## TEXT EXTRACT:
OBJ3 FAQ

If you have any questions that you'd like added to this FAQ, please email your suggestions to kiniry@acm.org. Thanks!

1. What is OBJ3?

   From the OBJ3 release:

   "OBJ" refers to the language family, while "OBJ2", "OBJ3", "CafeOBJ", "BOBJ" etc. refer to particular members. The OBJ languages are broad spectrum algebraic programming and specification languages, based on order sorted equational logic, generally enriched with some other logic, such as rewriting logic or hidden equational logic.

   All the OBJ languages are rigorously based upon a logical system; more precisely, they are logical languages, in the sense that their programs are sets of sentences in some logical system, and their operational semantics is given by deduction in that logical system. All recent OBJ languages use order sorted algebra, which also provides a rigorous basis for user definable sub-types, exception handling, multiple inheritance, overloading, multiple representations, coercions, and more. All recent OBJ languages provide parameterized programming, with parameterized modules, module instantiation, views, module expressions, etc., to support very flexible program structuring and reuse. In general, they also support user definable mixfix syntax, user definable execution strategies, rewriting modulo standard equational theories (associative, commutative, etc.), and selective memoization.

Collected data entries
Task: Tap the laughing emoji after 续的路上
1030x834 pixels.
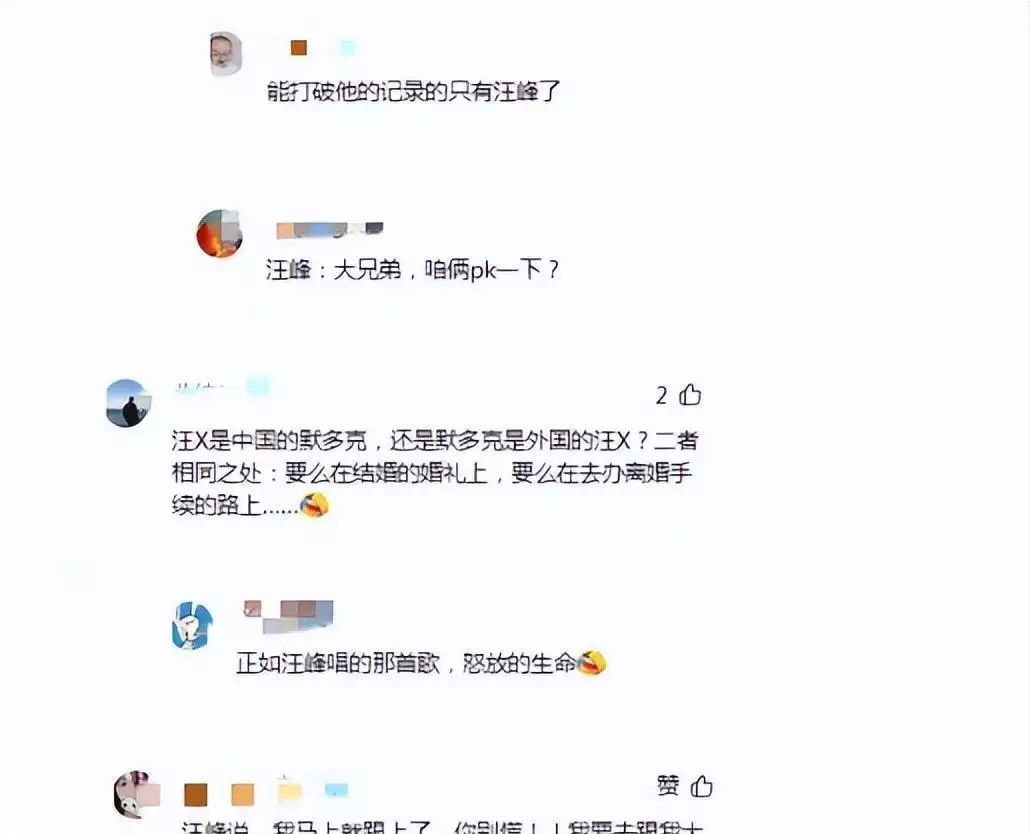Action: [x=314, y=505]
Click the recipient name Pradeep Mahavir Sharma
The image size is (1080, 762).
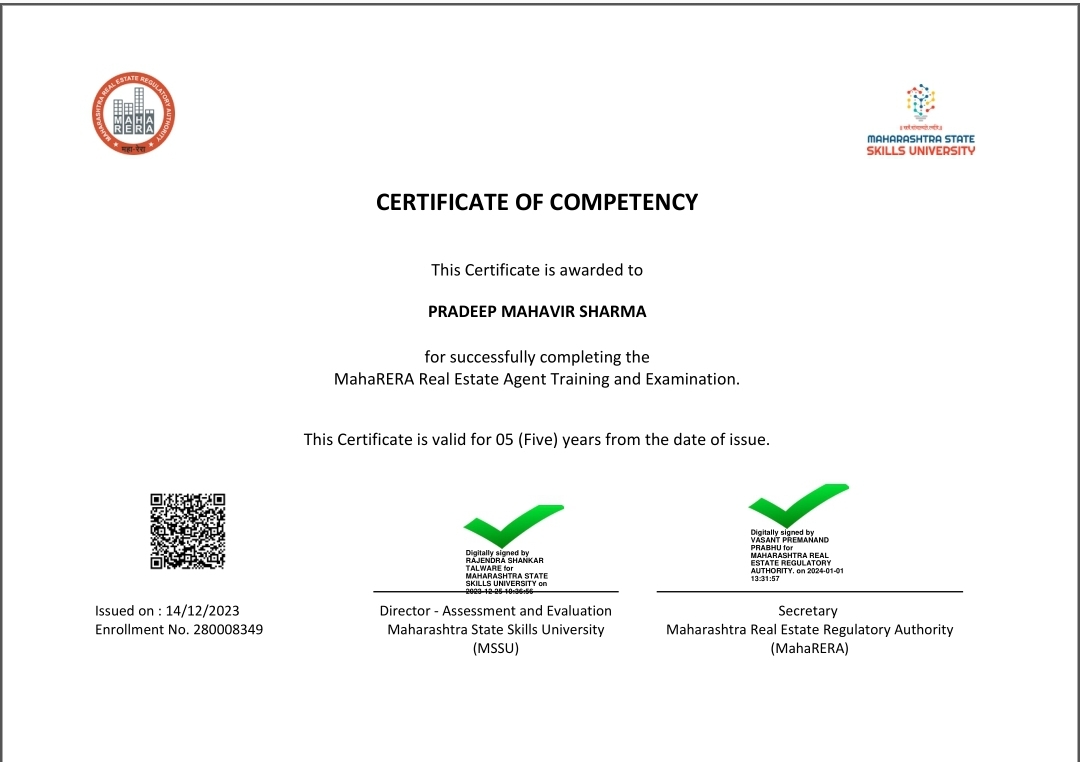point(537,311)
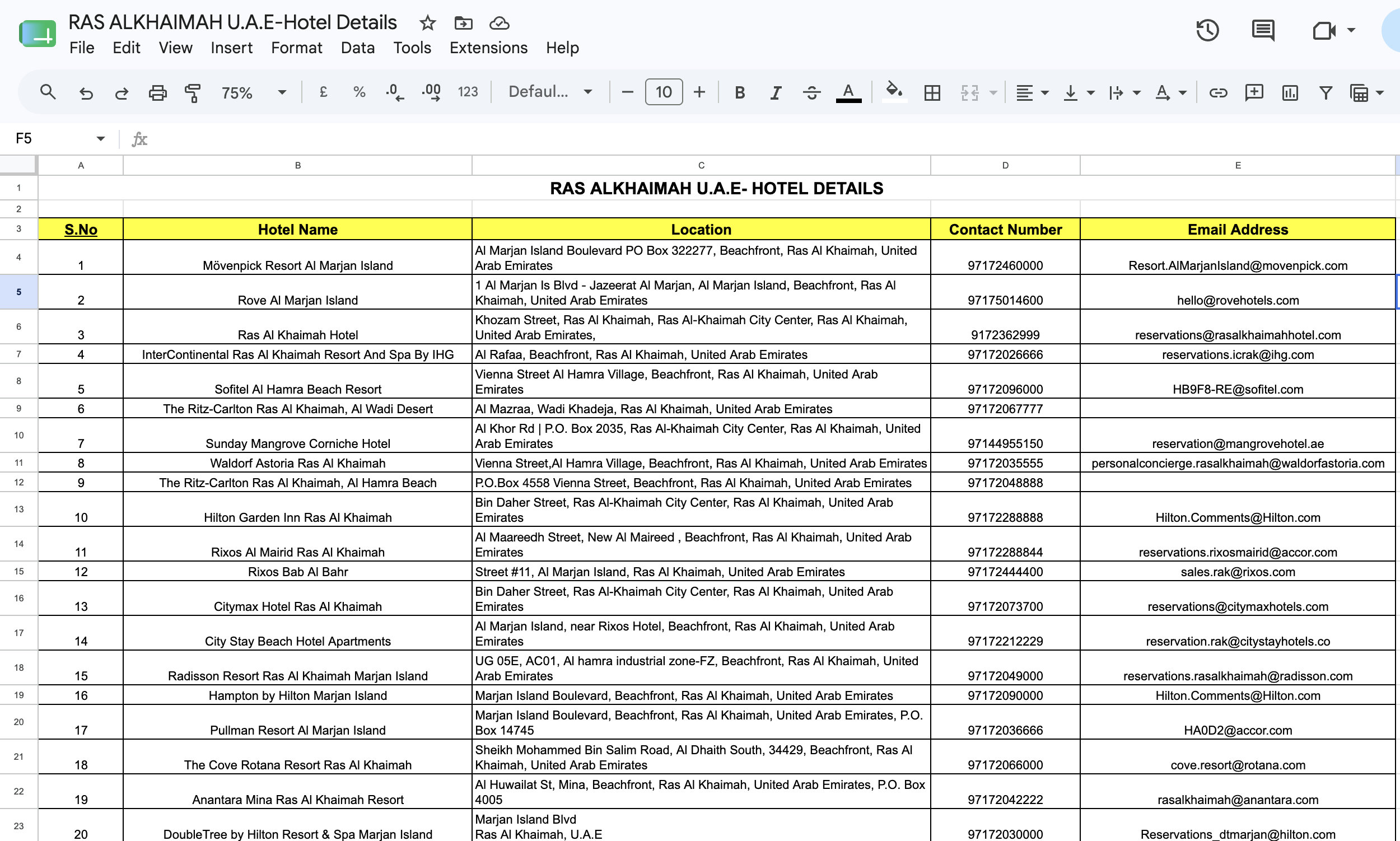Open the horizontal align dropdown
1400x841 pixels.
coord(1032,92)
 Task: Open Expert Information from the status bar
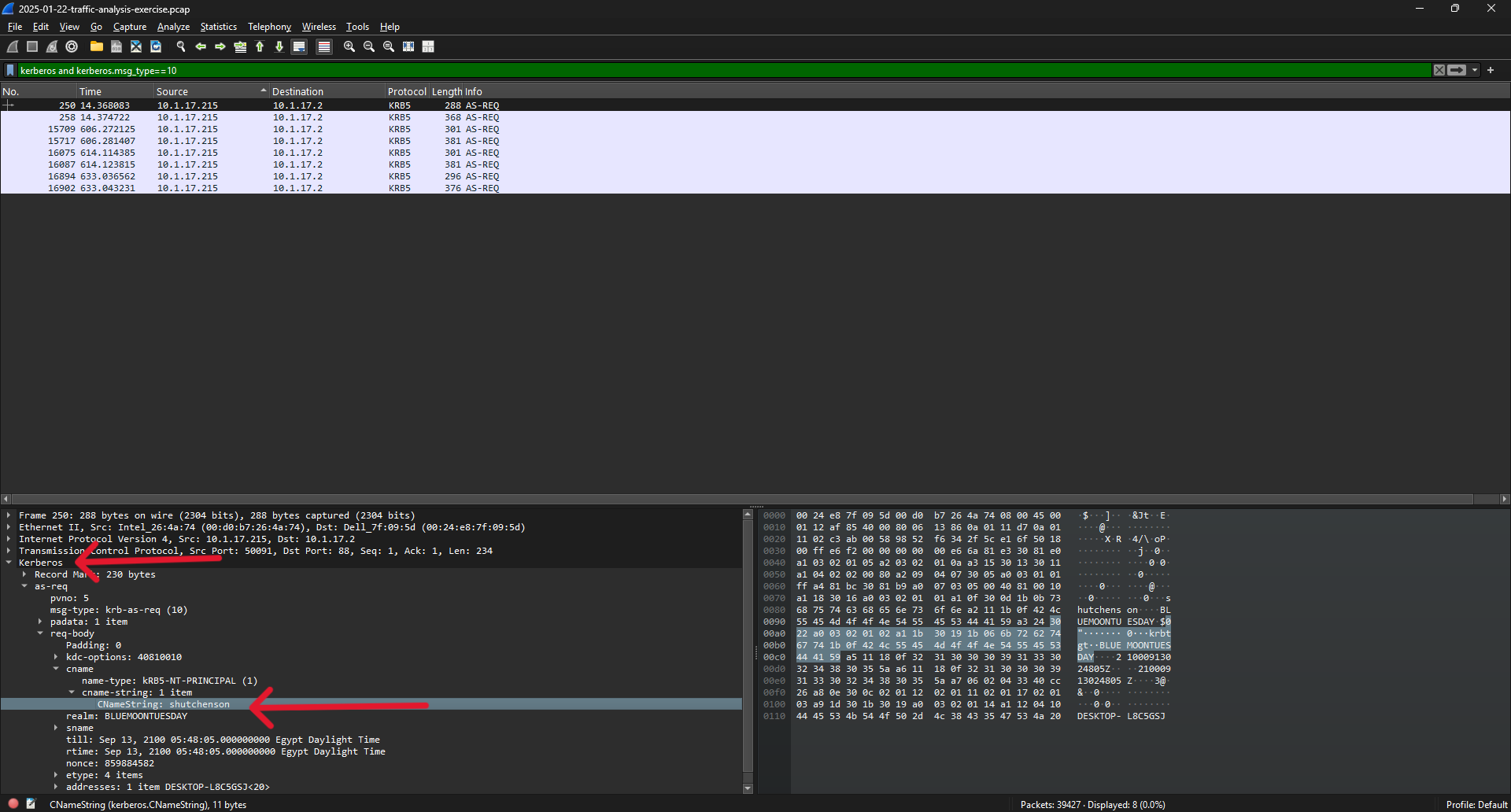(13, 804)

## STATED GOAL 1:
In the records, change "recipient" to "sender" in the part that opens with the line containing "Click the recipient" and runs through the end of the records, and give that part again with nothing else altered. Leave the pictures out of your answer.
## STATED GOAL 2:
Write what comes next in the OBJ3 FAQ, picking up after its last sentence.
The text and the records have no connection to each other.

## RESULT 1:
Click the sender name Pradeep Mahavir Sharma
The image size is (1080, 762).
point(537,311)
Open the horizontal align dropdown
1400x841 pixels.
coord(1032,92)
 Task: Open Expert Information from the status bar
(13, 804)

## RESULT 2:
   OBJ3 is based on order sorted equational logic, and has been successfully used for research and teaching in software design and specification, rapid prototyping, theorem proving, user interface design, and hardware verification, among other things. It was the first language to implement parameterized programming and its module system influenced the designs of the Ada, C++ and ML module systems.

2. Where did the name "OBJ3" come from?

   OBJ3 is the third of a series of implementations of the same basic ideas; "OBJ" is not an acronym, but rather is a contraction from "object," since the intent from the beginning was to capture the ideas that later turned out, by some strange coincidence, to be called "object oriented."

3. What is the OBJ3 license like?

   OBJ3 was originally distributed from SRI International, and later from Oxford, and then UCSD. Originally a license from SRI was required to obtain the OBJ3 source code, but this is no longer the case. This new version of OBJ3 (2.06 onward) is released under a BSD-like license.

4. What is the history of OBJ3?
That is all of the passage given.